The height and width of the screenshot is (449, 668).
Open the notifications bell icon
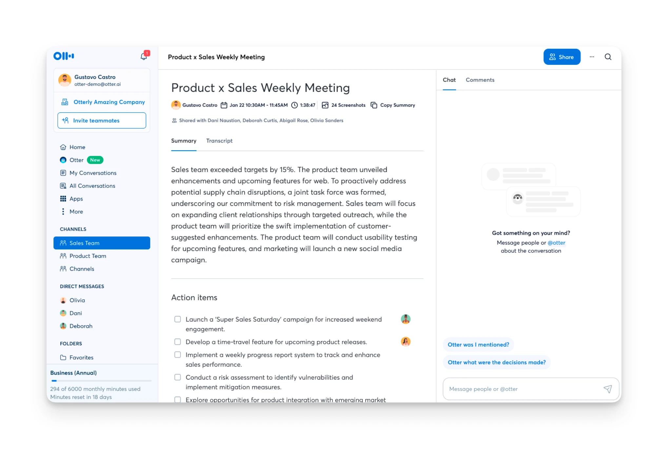144,56
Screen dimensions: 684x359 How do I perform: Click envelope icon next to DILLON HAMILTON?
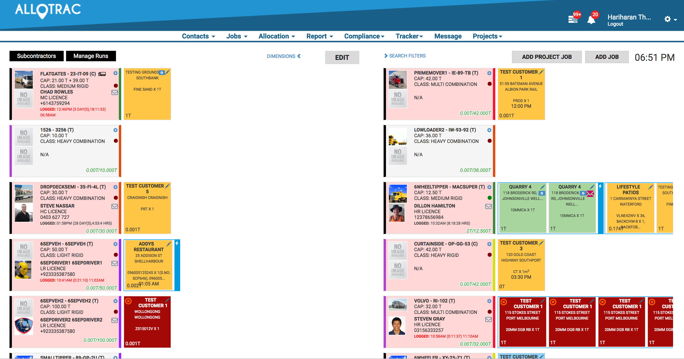[488, 206]
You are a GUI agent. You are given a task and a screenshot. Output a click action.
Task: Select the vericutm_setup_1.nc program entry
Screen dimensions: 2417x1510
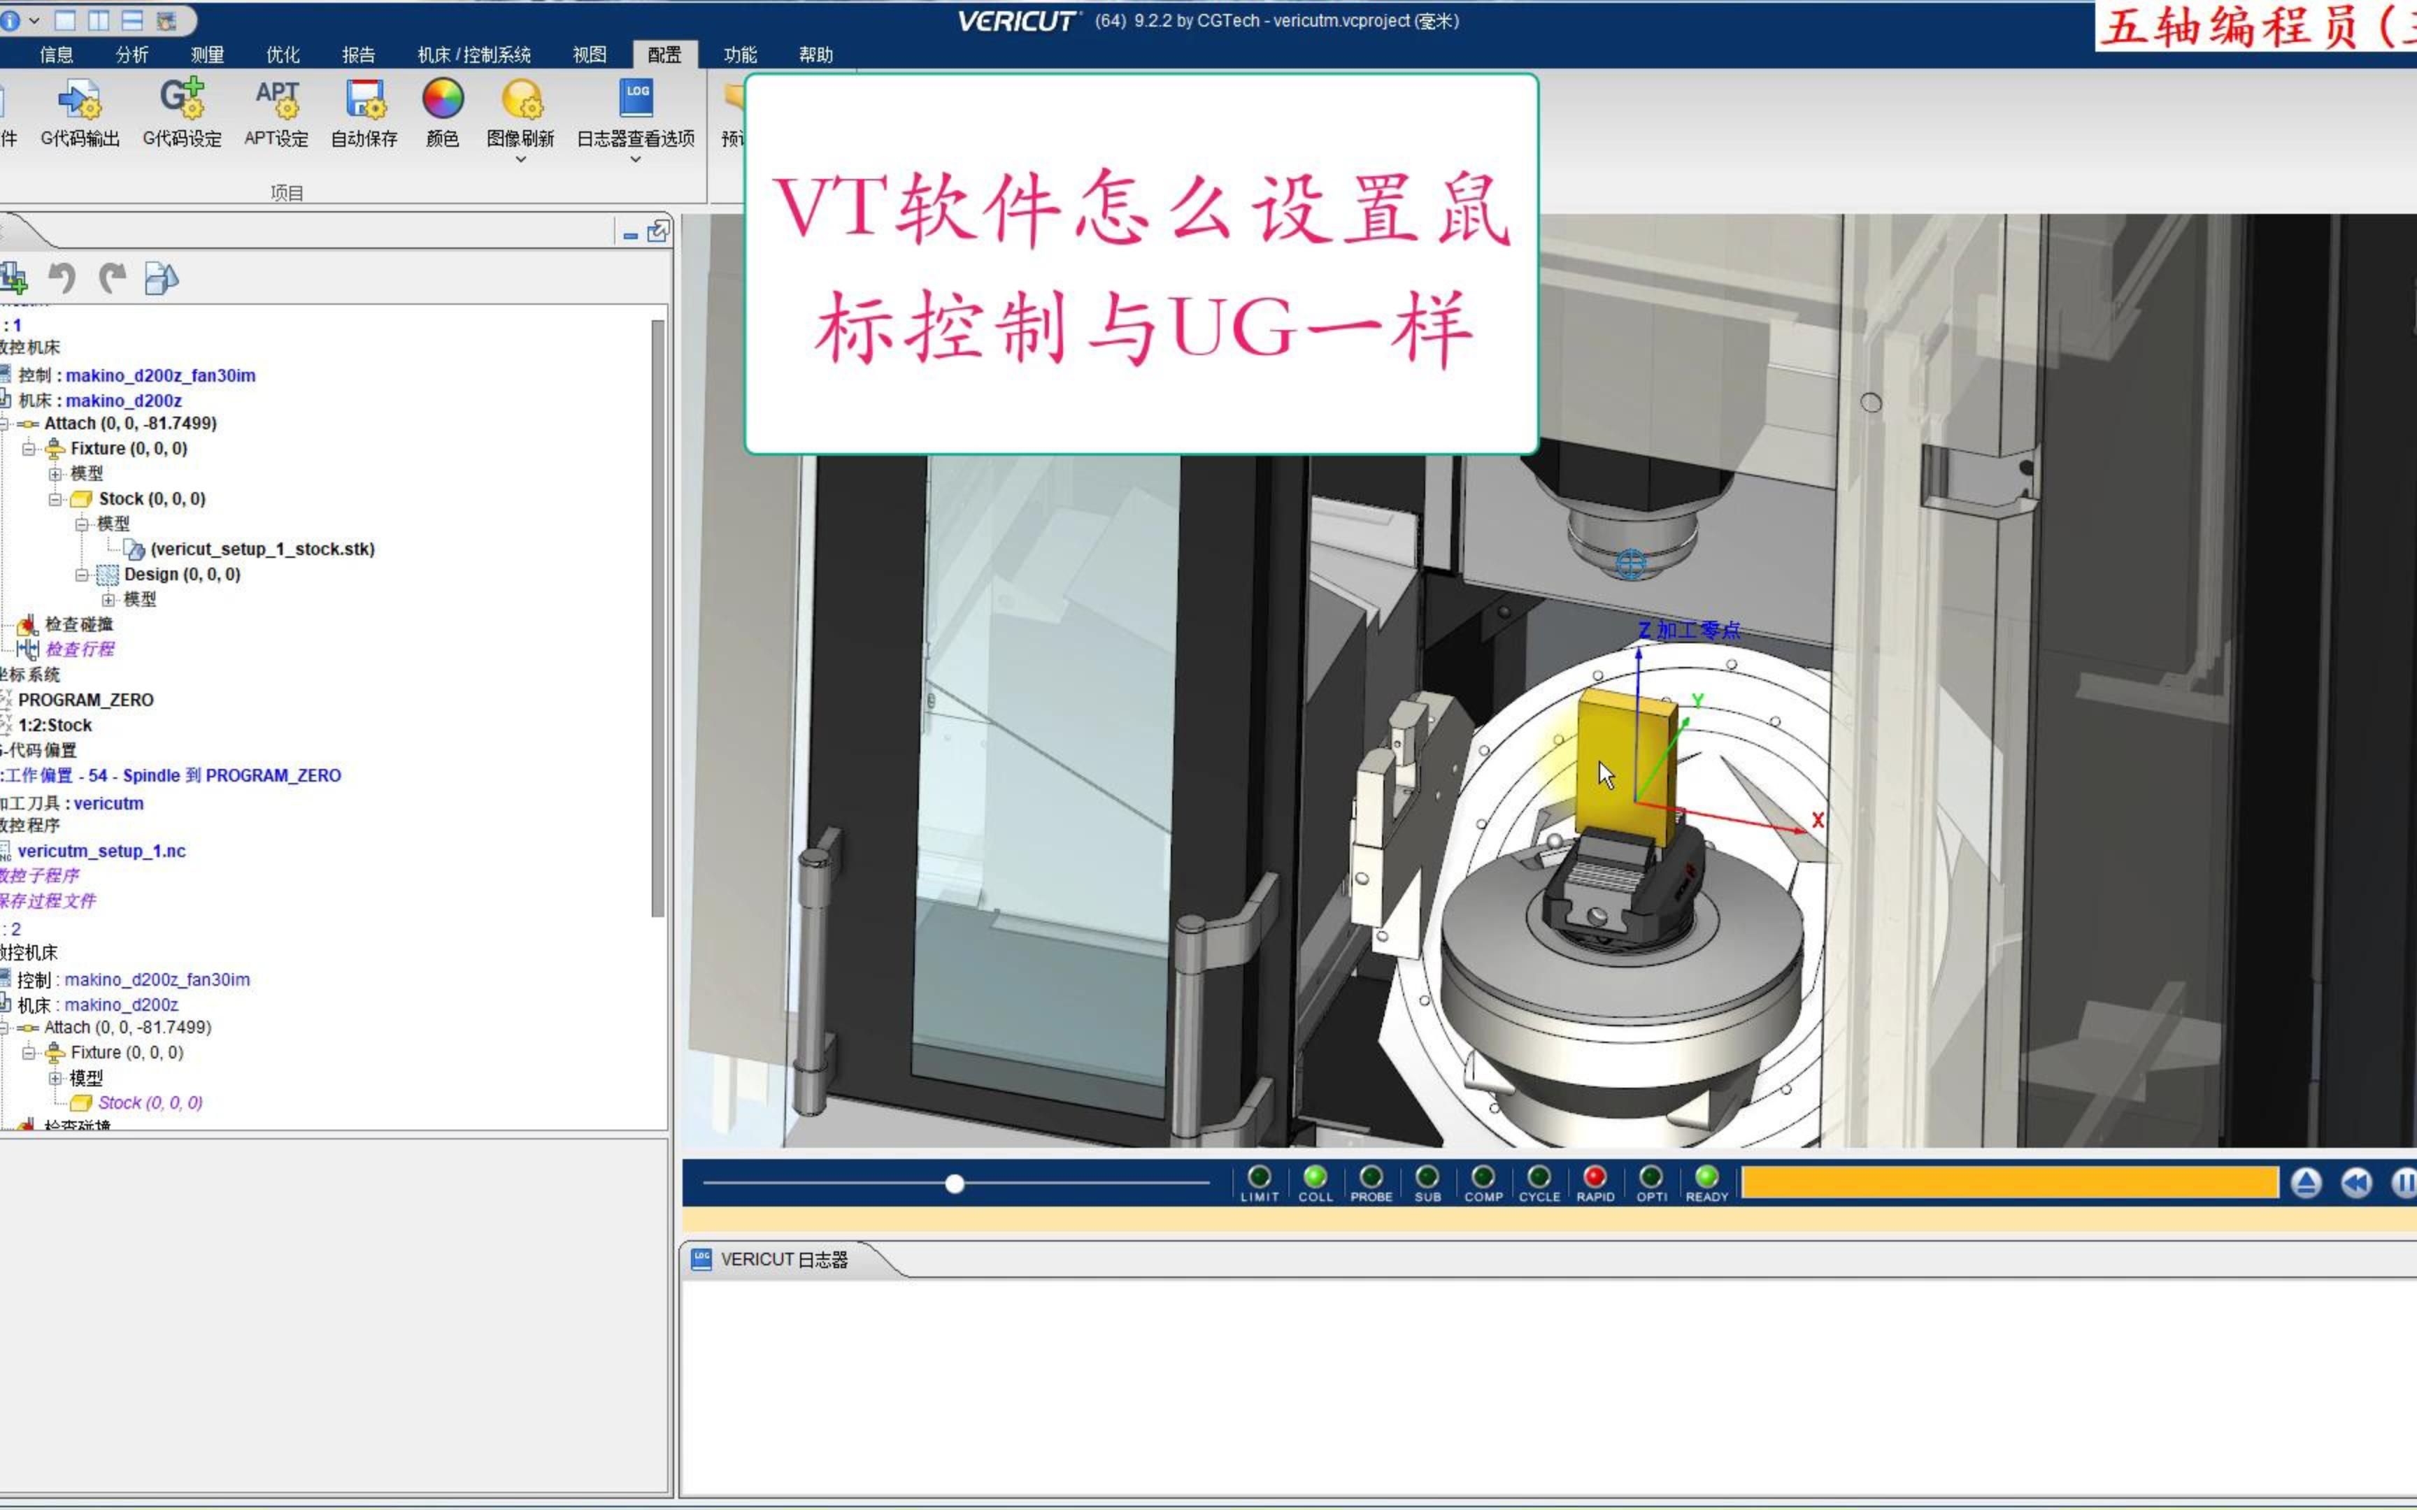102,851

☆ ☆ ☆ ☆

▶ _Activity_
Copy out all the data above exactly as written. Skip the pictures.

▶ _Answer to this task_
The height and width of the screenshot is (449, 668).
Open the notifications bell icon
144,56
Screen dimensions: 684x359 How do I perform: Click envelope icon next to DILLON HAMILTON?
[488, 206]
You are a GUI agent. You are given a task and a screenshot. Output a click action.
Task: Select the vericutm_setup_1.nc program entry
Screen dimensions: 2417x1510
102,851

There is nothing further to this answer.